Traceback (most recent call last):
  File "/usr/src/homeassistant/homeassistant/data_entry_flow.py", line 119, in async_init
    flow = await self.async_create_flow(handler, context=context, data=data)
  File "/usr/src/homeassistant/homeassistant/config_entries.py", line 542, in async_create_flow
    raise data_entry_flow.UnknownHandler
homeassistant.data_entry_flow.UnknownHandler
2021-07-18 15:42:36 ERROR (MainThread) [homeassistant.config_entries] Error occurred loading configuration flow for integration shelly: No module named 'custom_components.shelly.config_flow'
2021-07-18 15:42:36 ERROR (MainThread) [homeassistant] Error doing job: Task exception was never retrieved
Traceback (most recent call last):
  File "/usr/src/homeassistant/homeassistant/config_entries.py", line 535, in async_create_flow
    integration.get_platform("config_flow")
  File "/usr/src/homeassistant/homeassistant/loader.py", line 424, in get_platform
    cache[full_name] = self._import_platform(platform_name)
  File "/usr/src/homeassistant/homeassistant/loader.py", line 429, in _import_platform
    return importlib.import_module(f"{self.pkg_path}.{platform_name}")
  File "/usr/local/lib/python3.8/importlib/__init__.py", line 127, in import_module
    return _bootstrap._gcd_import(name[level:], package, level)
  File "<frozen importlib._bootstrap>", line 1014, in _gcd_import
  File "<frozen importlib._bootstrap>", line 991, in _find_and_load
  File "<frozen importlib._bootstrap>", line 973, in _find_and_load_unlocked
ModuleNotFoundError: No module named 'custom_components.shelly.config_flow'

....

Trying to do the same thing, programmatically enable/disable integrations. I really don’t understand how this is possible from the UI, but there is no API to do so. On any product I’ve ever seen, the UI rides on the underlying backend APIs. Apparently not in HA. Did you happen to find any programatic solution?

This link speaks to disabling zeroconf so you can control what gets configured. The default_config: line at the top of your configuration.yaml is what automatically brings everything into play.

yes… and should be considered the worst practice ever since it opens real possibility to miss crucial to the system integrations added later on. TBH I’m surprised that developers supports such an approach

I’ve developed software for over 40 years. Having items added into a production system that you didn’t expect to be turned on is what is considered to be a terrible from a devops perspective. After running for over a year without issue I spend a week trying to find a memory leak only to find out it was associated with new stuff being turned on automatically. If you’re not concerned about your home automation security system going down then I guess having things automatically added is a good thing.
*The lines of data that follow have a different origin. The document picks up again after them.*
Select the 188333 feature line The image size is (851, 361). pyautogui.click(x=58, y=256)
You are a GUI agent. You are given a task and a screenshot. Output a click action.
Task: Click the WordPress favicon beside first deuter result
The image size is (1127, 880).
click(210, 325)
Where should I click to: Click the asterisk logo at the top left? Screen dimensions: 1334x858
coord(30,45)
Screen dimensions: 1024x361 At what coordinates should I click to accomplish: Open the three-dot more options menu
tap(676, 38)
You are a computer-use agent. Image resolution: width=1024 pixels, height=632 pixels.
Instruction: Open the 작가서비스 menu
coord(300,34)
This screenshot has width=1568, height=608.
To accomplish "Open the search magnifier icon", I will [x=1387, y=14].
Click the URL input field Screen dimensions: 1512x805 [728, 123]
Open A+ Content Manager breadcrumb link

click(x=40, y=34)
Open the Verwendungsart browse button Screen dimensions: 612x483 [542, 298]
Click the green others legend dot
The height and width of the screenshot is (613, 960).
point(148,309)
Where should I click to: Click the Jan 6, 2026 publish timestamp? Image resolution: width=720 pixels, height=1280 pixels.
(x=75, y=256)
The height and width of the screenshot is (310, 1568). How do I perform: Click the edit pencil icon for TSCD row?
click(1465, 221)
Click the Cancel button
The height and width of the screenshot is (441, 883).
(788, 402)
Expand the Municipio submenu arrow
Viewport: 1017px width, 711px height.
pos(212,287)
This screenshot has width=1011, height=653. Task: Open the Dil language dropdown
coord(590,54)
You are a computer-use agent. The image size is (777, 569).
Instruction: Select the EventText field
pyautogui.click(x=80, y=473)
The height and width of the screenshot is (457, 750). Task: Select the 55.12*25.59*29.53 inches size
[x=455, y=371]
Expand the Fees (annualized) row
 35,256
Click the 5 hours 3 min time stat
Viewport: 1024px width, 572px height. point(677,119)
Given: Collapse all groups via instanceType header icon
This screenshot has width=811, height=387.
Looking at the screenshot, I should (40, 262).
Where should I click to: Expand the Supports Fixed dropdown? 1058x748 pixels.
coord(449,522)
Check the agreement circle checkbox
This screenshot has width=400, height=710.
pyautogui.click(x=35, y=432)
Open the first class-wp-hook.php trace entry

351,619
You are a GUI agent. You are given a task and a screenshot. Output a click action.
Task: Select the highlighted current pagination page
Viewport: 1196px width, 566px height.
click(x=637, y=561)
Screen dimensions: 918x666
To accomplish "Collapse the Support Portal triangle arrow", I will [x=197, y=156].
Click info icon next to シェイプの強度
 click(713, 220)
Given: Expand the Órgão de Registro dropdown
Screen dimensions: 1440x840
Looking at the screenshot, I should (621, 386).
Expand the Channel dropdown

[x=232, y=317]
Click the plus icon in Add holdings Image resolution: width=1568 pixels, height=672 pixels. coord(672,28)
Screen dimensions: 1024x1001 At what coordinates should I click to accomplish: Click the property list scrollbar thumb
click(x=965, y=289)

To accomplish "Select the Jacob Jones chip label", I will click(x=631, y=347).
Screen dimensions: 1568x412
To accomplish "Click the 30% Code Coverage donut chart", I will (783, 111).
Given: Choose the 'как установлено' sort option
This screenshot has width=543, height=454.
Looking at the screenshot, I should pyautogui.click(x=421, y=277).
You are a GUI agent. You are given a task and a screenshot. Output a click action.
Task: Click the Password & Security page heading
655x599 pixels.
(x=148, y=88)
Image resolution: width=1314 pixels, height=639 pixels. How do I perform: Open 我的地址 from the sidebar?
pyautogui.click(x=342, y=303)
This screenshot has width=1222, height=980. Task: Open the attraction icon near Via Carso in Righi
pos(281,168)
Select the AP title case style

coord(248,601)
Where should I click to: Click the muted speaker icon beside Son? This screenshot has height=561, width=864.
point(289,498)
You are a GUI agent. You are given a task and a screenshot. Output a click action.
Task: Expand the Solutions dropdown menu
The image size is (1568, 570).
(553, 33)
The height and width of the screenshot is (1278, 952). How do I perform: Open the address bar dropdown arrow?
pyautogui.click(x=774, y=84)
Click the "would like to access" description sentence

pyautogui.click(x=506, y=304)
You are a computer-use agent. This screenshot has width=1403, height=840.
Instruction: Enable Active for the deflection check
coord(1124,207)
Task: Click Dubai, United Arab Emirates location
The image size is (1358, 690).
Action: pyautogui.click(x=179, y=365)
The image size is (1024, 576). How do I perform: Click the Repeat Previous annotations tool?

Just to follow up. I agree a user should not be able to turn off any software required to provide a minimum viable product. default_config includes some items that seem to fall into this category. However things like energy, usb, ssdm, zeroconf and others aren’t part of a minimal viable product. The ssdm integation enables discovery of upnp items on your network. It probes every 30 seconds. I really have little interest in HA trying to find stuff on my network at this point as my system is up and running. A better capability would be a discovery button where HA could then do a probe and tell me what new is available. The button would give the user the control instead of random stuff, like energy popping up on your system. Anyway as I’ve said I’ve spent over a week trying to find a memory leak and at it appears since I’ve disabled ssdm (upnp) my system is functional again. So default_config as it stands had introduced a potential memory leak in every HA user’s system. This is software that provides little to no value on a system that is already configured. This really shouldn’t be part of the HA deployment model.